Young Billy landed in Charleston, South Carolina, by ship, at his uncle's own wharf, Brown's wharf, at the Cooper River foot of Queen Street. He was surprised to find that it was a lot warmer in Charleston in late October than it was in Massachusetts. And after coming from the more staid Boston, he was also taken with the frivolity he found here; it was the beginning of the social season in the city.
His mother's brother, Charles Rawley, both a rice planter and a slave auctioneer, was one of the busiest businessmen of the city. He was a wealthy man, thanks to his two ships plying between Charleston, loaded with rice, to market in either Alexandria, Egypt, to be loaded there with slaves for the needs of the New World, or Boston to exchange rice and indigo for finished textiles and rum. It was one of these ships that had transported Billy. He had thoroughly enjoyed the sail, convincing the captain to let him apprentice as a sailor and learn the rudiments of the ship.

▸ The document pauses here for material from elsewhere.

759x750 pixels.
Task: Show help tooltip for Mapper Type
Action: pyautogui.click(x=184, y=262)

In return for the attention the captain had given him, Billy let the man play his channel with his cock. It wasn't just pirates who fucked other men on sea voyages, Billy learned. It was a proclivity of merchant sailors too, there not being many women on a ship during long voyages. Now Billy was more sure than ever that he wanted a life before the mast—and being taken roughly with sailors' masts.
Billy had been met on the dock by the manager of his uncle's counting house, being told that the Rawleys were at church. The manager managed to convey to Billy that Charles Rawley was very religious and nothing came before that in his family's life. Billy was immediately unsure how he was going to fit in here.

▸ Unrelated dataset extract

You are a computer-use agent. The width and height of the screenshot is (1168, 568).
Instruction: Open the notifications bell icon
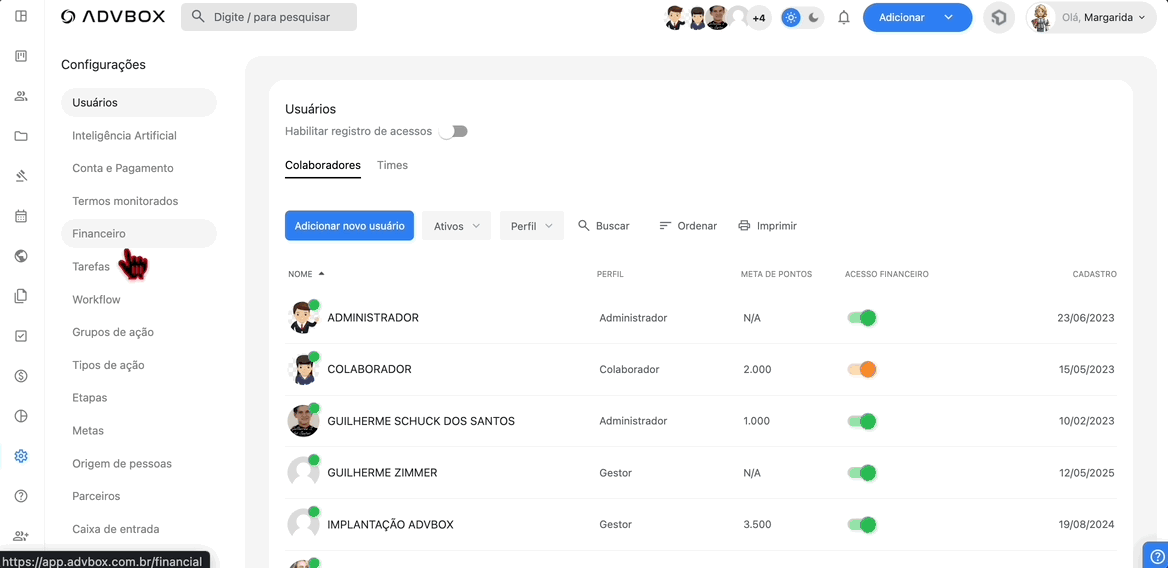pos(844,17)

Charles Rawley's star was on the rise, and he had just this year, 1802, taken possession of his newly constructed townhouse at 24 Queen Street.
It wasn't a large house, certainly not to the standards of the house on Rawley Place plantation fifteen miles up the Ashley River, but as the family only resided in Charleston during the winter, social season months, it was quite adequate for Rawley and his wife and two teenage daughters.
Now, however, he had to make do with his troubled nephew from Boston. Billy's father had bought out his son's indenture to the printer, Henry Gawn, much to the latter's consternation, and had given it to Rawley in exchange for Rawley putting up with a recalcitrant young man of unspeakable proclivities that his own father couldn't countenance. Of course, William Senior hadn't told Charles what those circumstances were—only that the son needed discipline, close supervision, greater contact with the church, and to be somewhere else other than Boston.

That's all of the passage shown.